Matsuki thought it was still too soon for such a dangerous journey, so Godai set off alone, travelling incognito under the name of Kawaji Yōzō. He reached Nagasaki at last in February 1864, and took lodgings in the house of a merchant called Nakai Sanzō. Before long, he had renewed his old friendship with the Scottish merchant Thomas Blake Glover, and with his help, his dream of an overseas expedition finally began to take shape.
Glover was one of the so-called merchant-adventurers who took advantage of the political instability in Japan during the 1860s to reap substantial profits by trafficking in arms. As he sold weapons to agents from various domains, however, he also established close relations with his customers, and in particular with influential figures from the strong independent domains of southwestern Japan. He also had a hand in politics himself, as he tried to act in his country's interest by keeping the British minister informed of news that came his way during his business transactions. He could be seen as playing an instrumental role behind the scenes in paving the way for later British cooperation with the anti-Bakufu alliance of Satsuma and Chōshū, countering the pact struck between the French and the Tokugawa regime.

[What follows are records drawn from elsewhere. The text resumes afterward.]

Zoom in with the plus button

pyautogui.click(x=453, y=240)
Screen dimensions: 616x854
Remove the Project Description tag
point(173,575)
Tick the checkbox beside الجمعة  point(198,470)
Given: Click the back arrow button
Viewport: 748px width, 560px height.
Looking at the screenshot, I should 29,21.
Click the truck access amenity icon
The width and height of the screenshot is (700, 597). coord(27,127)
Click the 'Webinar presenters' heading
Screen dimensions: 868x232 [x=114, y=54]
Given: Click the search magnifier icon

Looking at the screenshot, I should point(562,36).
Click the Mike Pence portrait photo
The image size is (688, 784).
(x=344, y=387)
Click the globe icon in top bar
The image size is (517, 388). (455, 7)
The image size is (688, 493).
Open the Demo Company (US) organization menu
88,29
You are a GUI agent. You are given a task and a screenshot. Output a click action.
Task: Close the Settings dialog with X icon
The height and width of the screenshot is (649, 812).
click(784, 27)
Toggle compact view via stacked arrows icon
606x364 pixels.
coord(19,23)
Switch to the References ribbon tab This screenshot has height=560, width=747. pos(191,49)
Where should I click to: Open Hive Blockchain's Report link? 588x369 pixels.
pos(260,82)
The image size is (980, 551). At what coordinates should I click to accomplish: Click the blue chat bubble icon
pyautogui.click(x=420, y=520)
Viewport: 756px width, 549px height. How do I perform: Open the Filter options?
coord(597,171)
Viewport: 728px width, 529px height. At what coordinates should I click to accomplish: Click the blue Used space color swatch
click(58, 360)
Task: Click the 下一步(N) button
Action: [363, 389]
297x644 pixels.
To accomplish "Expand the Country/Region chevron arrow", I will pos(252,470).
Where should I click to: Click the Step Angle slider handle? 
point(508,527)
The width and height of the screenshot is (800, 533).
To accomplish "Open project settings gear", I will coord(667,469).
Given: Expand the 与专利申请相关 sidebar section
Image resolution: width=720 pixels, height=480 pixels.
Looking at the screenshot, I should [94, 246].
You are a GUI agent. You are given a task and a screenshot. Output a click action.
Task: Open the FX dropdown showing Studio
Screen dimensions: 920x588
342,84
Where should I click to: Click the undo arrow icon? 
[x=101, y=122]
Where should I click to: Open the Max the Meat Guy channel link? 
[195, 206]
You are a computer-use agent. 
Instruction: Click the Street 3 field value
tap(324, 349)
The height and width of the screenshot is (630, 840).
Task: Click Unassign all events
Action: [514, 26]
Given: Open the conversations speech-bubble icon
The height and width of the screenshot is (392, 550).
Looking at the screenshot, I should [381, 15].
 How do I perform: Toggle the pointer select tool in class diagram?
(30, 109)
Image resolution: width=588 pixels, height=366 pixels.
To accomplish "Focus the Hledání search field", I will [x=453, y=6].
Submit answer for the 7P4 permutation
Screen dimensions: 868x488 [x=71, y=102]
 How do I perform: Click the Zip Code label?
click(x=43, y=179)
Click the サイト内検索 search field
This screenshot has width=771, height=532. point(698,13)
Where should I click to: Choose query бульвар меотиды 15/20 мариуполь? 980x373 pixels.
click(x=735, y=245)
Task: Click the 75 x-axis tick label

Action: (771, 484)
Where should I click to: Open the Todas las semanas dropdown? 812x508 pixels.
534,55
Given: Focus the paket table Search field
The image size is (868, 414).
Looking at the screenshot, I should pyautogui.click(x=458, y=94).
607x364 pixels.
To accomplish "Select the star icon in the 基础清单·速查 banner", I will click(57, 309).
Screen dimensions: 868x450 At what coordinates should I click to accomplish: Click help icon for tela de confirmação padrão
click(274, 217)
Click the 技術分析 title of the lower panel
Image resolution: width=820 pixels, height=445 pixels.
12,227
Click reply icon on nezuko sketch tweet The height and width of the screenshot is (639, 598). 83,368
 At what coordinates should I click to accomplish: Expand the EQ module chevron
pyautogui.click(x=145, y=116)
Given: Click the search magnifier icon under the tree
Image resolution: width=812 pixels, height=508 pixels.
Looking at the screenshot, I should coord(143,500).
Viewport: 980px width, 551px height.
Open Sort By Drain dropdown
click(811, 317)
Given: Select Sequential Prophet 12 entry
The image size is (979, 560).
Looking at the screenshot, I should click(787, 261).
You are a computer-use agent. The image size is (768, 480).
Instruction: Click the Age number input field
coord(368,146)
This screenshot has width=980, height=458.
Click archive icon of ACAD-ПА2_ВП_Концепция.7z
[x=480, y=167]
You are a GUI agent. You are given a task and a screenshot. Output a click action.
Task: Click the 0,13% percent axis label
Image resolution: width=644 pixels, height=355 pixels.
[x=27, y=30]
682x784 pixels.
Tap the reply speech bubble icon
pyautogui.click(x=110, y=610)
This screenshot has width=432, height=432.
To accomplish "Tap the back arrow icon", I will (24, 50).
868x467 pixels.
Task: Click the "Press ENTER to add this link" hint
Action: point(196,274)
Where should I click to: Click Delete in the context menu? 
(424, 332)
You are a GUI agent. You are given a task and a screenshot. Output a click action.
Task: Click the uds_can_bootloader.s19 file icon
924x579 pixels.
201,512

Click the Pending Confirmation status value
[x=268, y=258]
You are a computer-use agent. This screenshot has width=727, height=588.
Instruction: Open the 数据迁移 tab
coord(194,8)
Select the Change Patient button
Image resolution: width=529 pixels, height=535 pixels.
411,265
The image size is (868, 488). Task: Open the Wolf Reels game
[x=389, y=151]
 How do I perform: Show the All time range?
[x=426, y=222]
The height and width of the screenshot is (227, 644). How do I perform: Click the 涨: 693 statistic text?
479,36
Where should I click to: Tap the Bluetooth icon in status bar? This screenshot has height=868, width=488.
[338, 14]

Glover was always ready to help samurai from the southwestern domains who showed a desire to study in Britain. A month after the Satsuma students embarked in 1865, he enabled three men from Chōshū, Minami Teisuke, Yamazaki Kosaburō and Takeda Yōjirō to escape as well. In November the same year, he also arranged for two men from Hizen (Saga), Ishimaru Toragorō and Mawatari Hachirō to steal away together with Nomura Fumio from Aki (Hiroshima) from Nagasaki on one of his ships, the Chanticleer.6
Glover seems to have treated Godai with particular favour, impressed with his resourcefulness and surprised to find a samurai with such progressive ideas. For his part, during his frequent visits to the Scottish merchant's house in Nagasaki, Godai heard a continuous stream of information on overseas affairs, which only reaffirmed his growing belief in the need for an overseas expedition. Seizing the moment, he explained his plans to Glover and enlisted his support for the project.
At some stage in July 1864, Godai drafted the conclusions he had drawn from all his ordeals on paper, and sent them to the Satsuma authorities in Kagoshima. In this, a document known as 'Godai Saisuke's Proposals', he gave full vent to his feelings and explained the strategy that he recommended for the Satsuma domain.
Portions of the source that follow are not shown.